The Status Meeting Is Dead. Here's What Replaces It.

We've been gathering to share information that should flow automatically. There's a better way.

Hard question: Of the 5-10 hours you spent in status meetings last week, how many told you something you couldn't have learned asynchronously?

Weekly client status meetings. Internal project syncs. Team standups. Pipeline reviews. Each one following the same pattern: go around the room, share updates, surface blockers, agree on next steps.

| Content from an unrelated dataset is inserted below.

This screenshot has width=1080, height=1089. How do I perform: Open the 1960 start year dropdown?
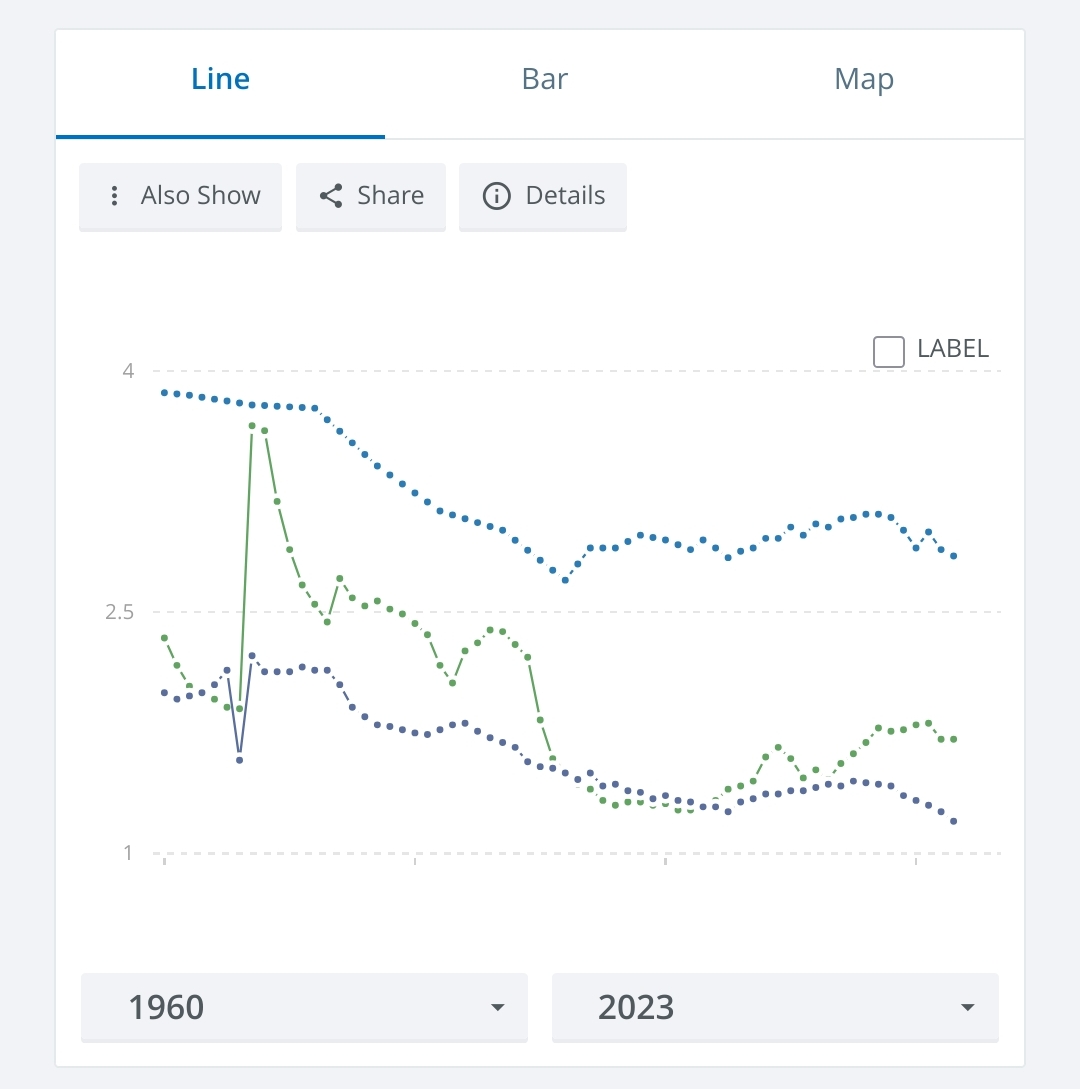[x=304, y=1007]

Now ask yourself: How much of that required a meeting?


Why Status Meetings Exist

THE INFORMATION FLOW PROBLEM

Without meetings: With meetings:

Person A ─────?─────▶ Person A ─────┐ Person B ─────?─────▶ ??? Person B ─────┼──▶ Sync meeting Person C ─────?─────▶ Person C ─────┘

Information lives in Information synchronized people's heads through spoken language

Status meetings exist because information doesn't flow. The project manager doesn't know what the developer finished. The partner doesn't know which clients are at risk.

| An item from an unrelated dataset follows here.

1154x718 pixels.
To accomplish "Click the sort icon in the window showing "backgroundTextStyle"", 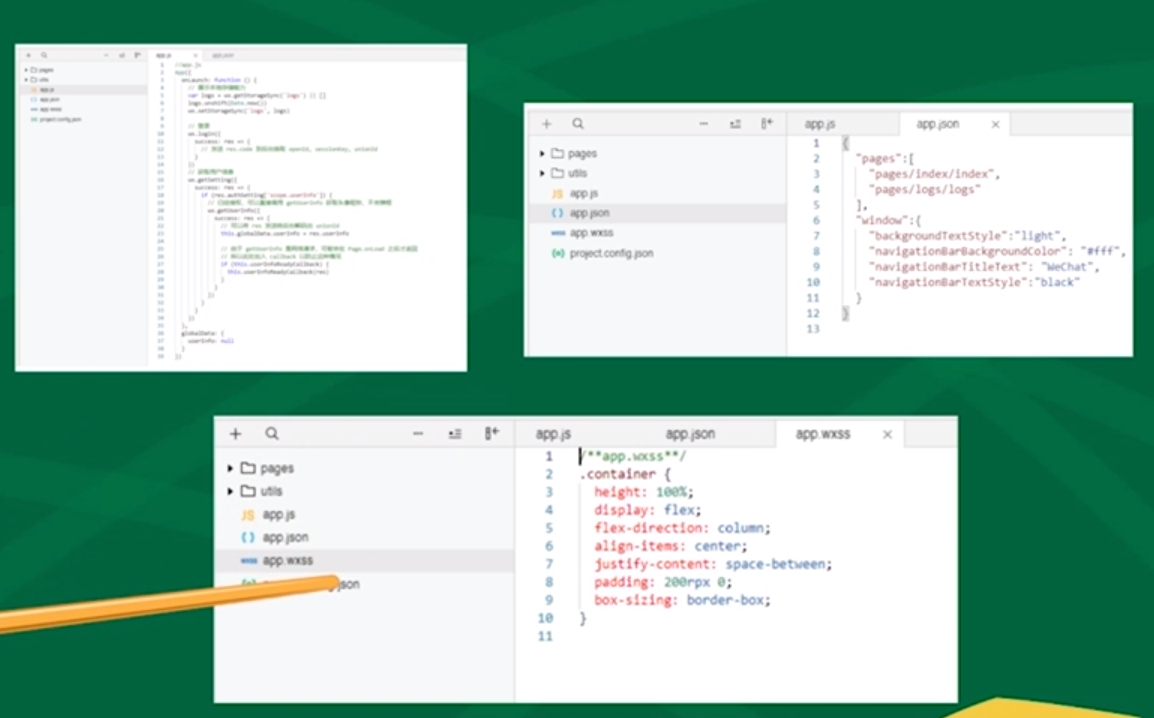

This made sense when information lived in people's heads. It makes less sense when information can live in systems.


The Three Things Status Meetings Actually Provide

1. Information sharing
"Here's what happened since we last met."
→ Should be automated
2. Problem solving
"I'm stuck on X, does anyone have ideas?"
→ Needs routing, not scheduling
3. Alignment
"Are we all pointed in the same direction?"
→ Better ways exist

The bulk of most status meetings is #1—information sharing. And it's the part that should be automated.


The Replacement

Status Meeting Pattern Better Alternative
Round-robin updates Continuous status — real-time, updated as work happens
"Anything to report?" Exception alerts — right people notified immediately
"I'm blocked on..." On-demand routing — flag it, right people see it
Weekly alignment Shared dashboards — same information, no meeting

What's Actually Left for Meetings

When you remove information sharing and automate exception handling:

Relationship building
Human connection from face time. Valuable—but not disguised as status.
Complex problem-solving
Real-time back-and-forth, whiteboarding, building on ideas. Different from status.
Decisions needing discussion
Genuinely multiple perspectives to be heard. Not weekly.

Notice what these have in common: they actually require synchronous human interaction. They can't be replaced by better information flow.


The Transition

You can't kill all status meetings tomorrow. But you can start:

Step 1: Track what % of each meeting is information sharing vs. actual discussion.

Step 2: If it's 80% info sharing → that's a dashboard, not a meeting.

Step 3: Shift to "Let's look at the dashboard together. We'll only discuss yellow/red items."

Step 4: Meetings get shorter. Then less frequent. Then some disappear.


Key Takeaway

The time you get back from eliminated status meetings is time you should have been spending on clients in the first place. Status meetings aren't just inefficient—they're a symptom of information systems that don't work.